### WORK REQUEST
Make an exact copy of the entries below, with all images left out.

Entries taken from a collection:
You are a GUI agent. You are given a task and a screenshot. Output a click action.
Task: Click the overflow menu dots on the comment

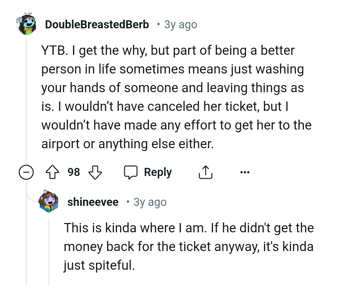(x=245, y=172)
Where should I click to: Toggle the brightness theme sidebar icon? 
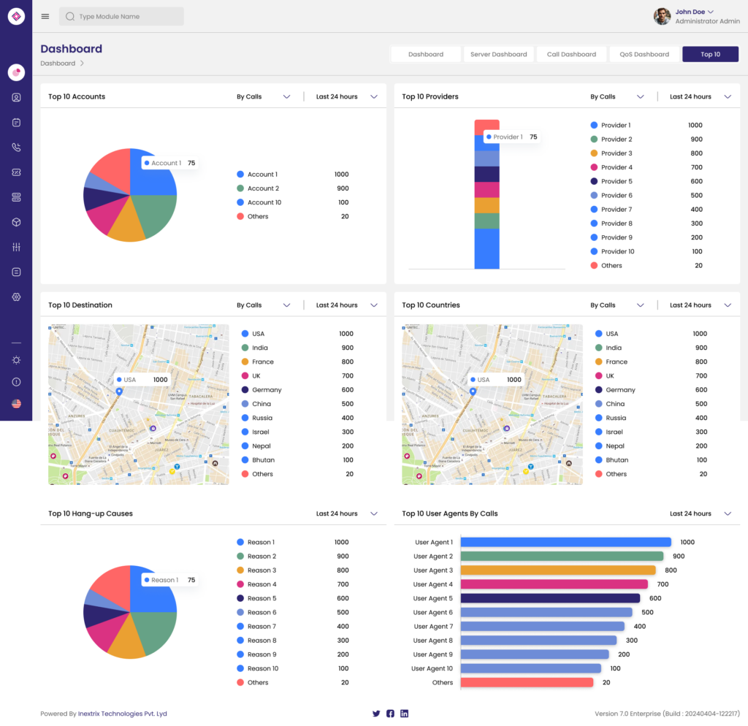tap(16, 360)

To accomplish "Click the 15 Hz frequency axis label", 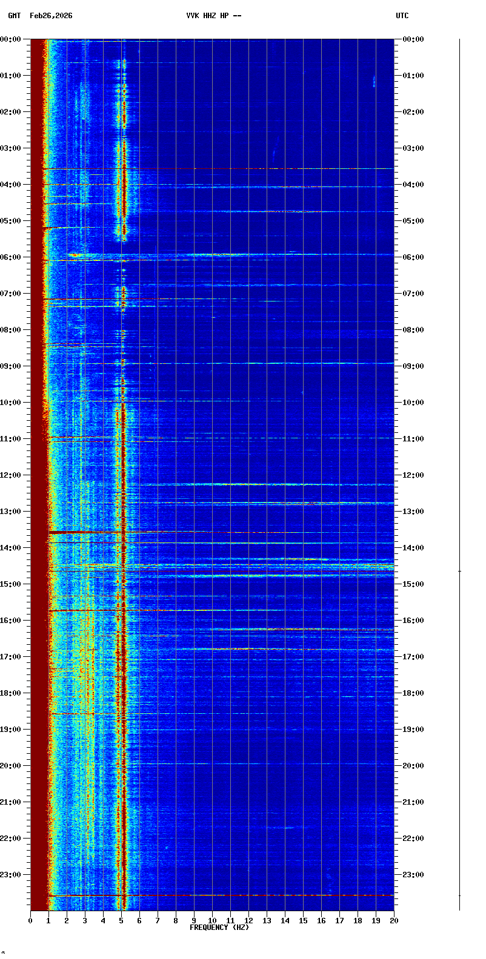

### SOLVED PROBLEM
You are a GUI agent. You are given a task and a screenshot. Output a click action.
Task: Click the overflow menu dots on the comment

(x=245, y=172)
Where should I click to: Toggle the brightness theme sidebar icon? 
tap(16, 360)

To accomplish "Click the 15 Hz frequency axis label", 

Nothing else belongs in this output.